The November ballot language will explicitly identify Norfolk Southern as the prospective buyer.

Emily Spring, a Cincinnati resident and community organizer, said last week that “selling the CSR to Norfolk Southern would not only hurt the railroad’s workers and surrounding communities — neighborhoods historically affected by unfair economic and political practices — it would give the power that we have as Cincinnatians to yet another billionaire corporation that continues to put profits over people.”

“I, along with others in my community, am prepared to block this sale and fight to keep our railroad in the hands of Cincinnatians,” Spring added. “For Cincinnati, for our environment, for rail workers, and for our communities, it’s time to derail this sale.”

Werner Lange, chair of the Ohio Peace Council and a retired educator with five grandchildren living in Cincinnati, argued in a recent op-ed that the pending sale is a “Faustian bargain, one that sacrifices something of inestimable value for insecure material prospects.”

“The CSR is a jewel in the Queen City treasure, and has been so for over 150 years,” Lange wrote. “As the only municipally-owned long-distance railway in the nation, it confers a unique and enviable status upon Cincinnati. It shines as a beacon of hope and harbinger of things to come in an industry increasingly plagued with catastrophic derailments by privately-owned railroad companies, such as the notorious Norfolk Southern.”

Lange cast doubt on proponents’ case that the sale would be an economic boon for the city, writing that “according to recent state law, should there be more than a 25% loss on speculative investments made by appointed financial managers from the $1.62 billion sale price, then the city receives nothing — nada — until the stock market loss is rectified, if ever.”

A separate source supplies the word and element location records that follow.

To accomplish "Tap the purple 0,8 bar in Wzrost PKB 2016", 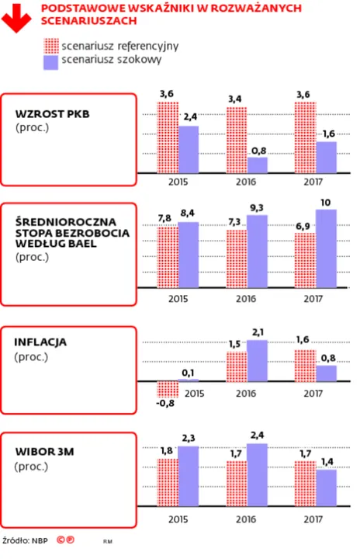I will (257, 165).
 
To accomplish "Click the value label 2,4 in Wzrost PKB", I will (189, 116).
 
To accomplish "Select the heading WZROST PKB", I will (53, 114).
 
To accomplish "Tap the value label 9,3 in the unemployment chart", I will (258, 207).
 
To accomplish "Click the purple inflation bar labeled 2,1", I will (257, 361).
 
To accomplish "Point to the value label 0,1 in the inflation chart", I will (189, 373).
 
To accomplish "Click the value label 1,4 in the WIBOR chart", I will (327, 461).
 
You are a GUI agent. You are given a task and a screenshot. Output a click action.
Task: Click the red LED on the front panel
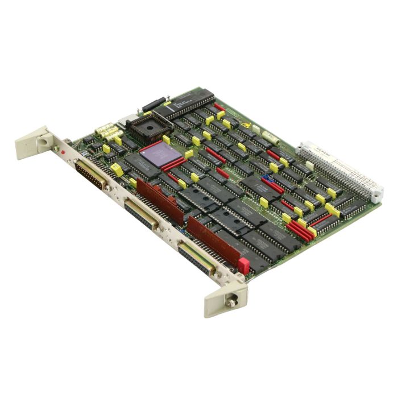point(60,152)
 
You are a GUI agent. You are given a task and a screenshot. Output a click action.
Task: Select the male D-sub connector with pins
point(91,173)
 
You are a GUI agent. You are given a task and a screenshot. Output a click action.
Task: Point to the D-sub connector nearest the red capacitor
point(196,258)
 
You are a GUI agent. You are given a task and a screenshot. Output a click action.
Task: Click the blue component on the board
point(266,178)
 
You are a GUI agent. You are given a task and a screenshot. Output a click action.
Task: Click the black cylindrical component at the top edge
point(154,105)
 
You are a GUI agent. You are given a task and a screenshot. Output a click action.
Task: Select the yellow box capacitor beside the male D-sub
point(117,169)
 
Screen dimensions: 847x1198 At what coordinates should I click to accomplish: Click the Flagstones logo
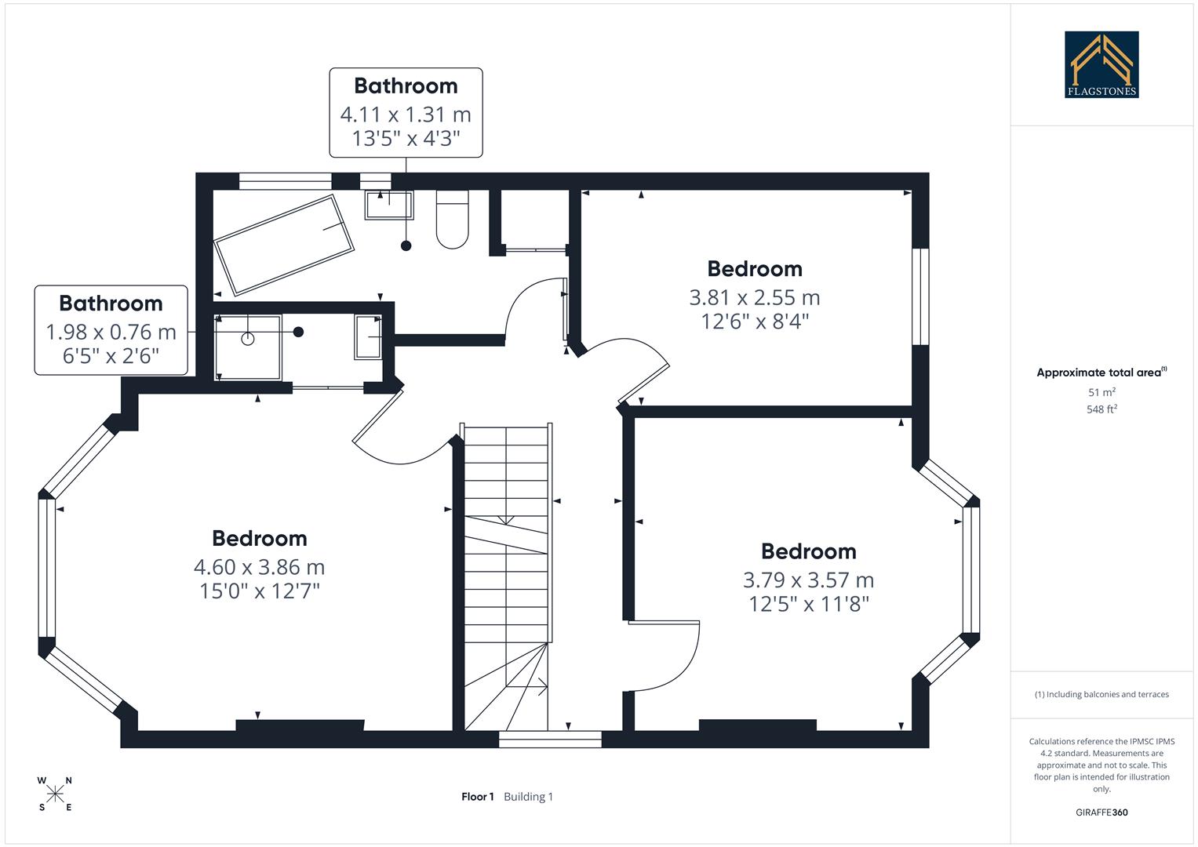coord(1101,64)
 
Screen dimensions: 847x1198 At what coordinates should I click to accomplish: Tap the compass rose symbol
coord(55,794)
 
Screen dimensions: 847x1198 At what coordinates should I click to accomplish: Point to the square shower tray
coord(248,347)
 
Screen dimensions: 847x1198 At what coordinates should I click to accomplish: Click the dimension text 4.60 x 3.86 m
coord(259,566)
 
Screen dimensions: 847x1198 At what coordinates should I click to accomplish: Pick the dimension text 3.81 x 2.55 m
coord(754,297)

“Norfolk Southern clearly qualifies as a poster child for corporate greed and neglect of community need, making it unworthy as a buyer of the cherished Cincinnati Southern Railway,” Lange added.

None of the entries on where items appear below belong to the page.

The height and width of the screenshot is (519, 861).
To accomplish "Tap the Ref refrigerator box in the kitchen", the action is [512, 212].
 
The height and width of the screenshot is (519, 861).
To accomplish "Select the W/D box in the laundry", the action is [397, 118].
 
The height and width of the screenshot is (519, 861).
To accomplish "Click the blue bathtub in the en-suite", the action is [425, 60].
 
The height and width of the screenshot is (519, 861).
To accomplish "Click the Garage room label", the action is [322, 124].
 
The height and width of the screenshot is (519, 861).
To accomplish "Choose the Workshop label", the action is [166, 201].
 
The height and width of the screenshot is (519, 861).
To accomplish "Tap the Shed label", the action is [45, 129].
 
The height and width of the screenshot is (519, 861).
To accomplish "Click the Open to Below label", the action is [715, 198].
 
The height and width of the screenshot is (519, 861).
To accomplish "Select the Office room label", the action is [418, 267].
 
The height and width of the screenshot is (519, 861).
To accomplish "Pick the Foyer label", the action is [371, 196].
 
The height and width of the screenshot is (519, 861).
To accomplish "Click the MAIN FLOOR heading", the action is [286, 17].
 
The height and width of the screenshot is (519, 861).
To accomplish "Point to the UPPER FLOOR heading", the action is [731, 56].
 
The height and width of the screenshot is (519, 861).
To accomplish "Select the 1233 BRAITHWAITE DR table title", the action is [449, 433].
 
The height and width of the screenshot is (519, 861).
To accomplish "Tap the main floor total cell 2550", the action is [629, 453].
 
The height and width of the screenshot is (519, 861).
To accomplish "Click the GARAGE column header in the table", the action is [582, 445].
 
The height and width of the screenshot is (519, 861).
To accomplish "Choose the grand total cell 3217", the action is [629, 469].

The rail giant’s accident rate has risen three times faster than the industry average over the past decade, surging by roughly 81% between 2013 and 2022 as its profits have steadily grown, hitting an annual record last year.

Like other rail giants, Norfolk Southern has lobbied furiously against even modest safety improvements at the state and federal levels. As The Lever reported in the wake of the February derailment in East Palestine — which is still reeling from the toxic crash — Norfolk Southern “helped kill a federal safety rule aimed at upgrading the rail industry’s Civil War-era braking systems.”

The company’s CEO has also declined to support federal legislation aimed at preventing a repeat of the East Palestine disaster.

Railroad Workers United (RWU), an alliance representing rail workers across the United States, is among the organizations speaking out against the proposed sale of the Cincinnati railway to Norfolk Southern, calling it the latest example of industry privatization and consolidation.

Last month, RWU — which supports nationalizing the U.S. rail industry — adopted a resolution describing the CSR as “an example of publicly owned rail infrastructure in North America that needs to be expanded, not eliminated.”

Matt Weaver, a maintenance-of-way worker and member of RWU’s steering committee, said in a statement that “the rail industry has robbed the American people blind for 150 years now.”

“Millions of acres of land and massive subsidies were given to the ‘Robber Barons’ of old,” said Weaver. “Today’s rail industry is the same, indifferent to the needs and concerns of their own workers and customers, let alone the nation. The citizens of Cincinnati would be wise to hold onto their railroad infrastructure as their forefathers understood the perils of private rail ownership. They would not be well-served by this sale.”